Oliver grinned back at her. “I know I am,” he said, and then he gave a beatific sigh. “Thank you, Prim. I don’t know what I’d do without you. I feel as good as new.” He sprang up from the armchair, lifted her off her feet, and swung her around in a circle.
“Oliver!” she cried, clutching his shoulders. “Put me down, you great lummox.”
“Lummox,” he said, approvingly. “Well done, Prim.” He lifted her even higher and twirled her around again.
Primrose discovered that she was laughing. No man had ever dared to pick her up before, let alone twirl her. Oliver swung her around again, and she felt—for a moment—as if she was no longer herself but someone much younger and more carefree.
She clutched Oliver’s shoulders and looked down into his face, and all of a sudden it became difficult to breathe. Her heart beat faster, and it had nothing to do with the circles, but everything to do with Oliver’s warm hands at her waist, his effortless strength, his playfulness, his grin, the laughter in his eyes. Woodland eyes. A little bit green, a little bit brown, with glinting flecks of gold.

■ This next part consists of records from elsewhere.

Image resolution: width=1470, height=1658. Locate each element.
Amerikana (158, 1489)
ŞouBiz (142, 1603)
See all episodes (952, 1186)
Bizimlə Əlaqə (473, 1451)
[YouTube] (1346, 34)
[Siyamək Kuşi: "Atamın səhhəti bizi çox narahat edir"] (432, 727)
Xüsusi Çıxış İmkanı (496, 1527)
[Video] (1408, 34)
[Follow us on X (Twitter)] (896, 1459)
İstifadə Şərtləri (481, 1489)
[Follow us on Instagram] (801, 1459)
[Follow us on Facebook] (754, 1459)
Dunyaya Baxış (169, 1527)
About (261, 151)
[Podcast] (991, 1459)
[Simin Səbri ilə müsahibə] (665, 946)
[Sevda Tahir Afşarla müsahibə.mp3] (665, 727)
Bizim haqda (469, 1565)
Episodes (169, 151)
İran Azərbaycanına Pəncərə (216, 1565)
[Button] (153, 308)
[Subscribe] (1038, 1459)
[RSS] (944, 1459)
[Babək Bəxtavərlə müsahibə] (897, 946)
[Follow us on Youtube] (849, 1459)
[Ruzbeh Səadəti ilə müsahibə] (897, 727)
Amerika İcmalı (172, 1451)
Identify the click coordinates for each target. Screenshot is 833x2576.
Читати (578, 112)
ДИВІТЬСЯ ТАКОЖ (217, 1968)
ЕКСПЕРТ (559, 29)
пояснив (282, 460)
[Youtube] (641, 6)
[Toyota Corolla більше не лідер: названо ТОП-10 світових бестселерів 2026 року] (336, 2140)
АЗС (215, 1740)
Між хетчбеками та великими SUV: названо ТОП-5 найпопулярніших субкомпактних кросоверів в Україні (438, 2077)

It became even more difficult to breathe. Her laugh choked off.
Miss Carteris had been wrong; Oliver wasn’t the most handsome man in England—but he was perhaps its most attractive.
“Unhand my sister, you great oaf,” Rhodes said. He tossed a pillow at Oliver. It missed.
Oliver set Primrose on her feet and kissed her loudly on each cheek. “Thank you, Prim. You’re the perfect antidote to Miss Carteris.”
To her annoyance, Primrose felt herself blush. She smoothed her gown with hands that weren’t quite steady. “You are abominable,” she told him.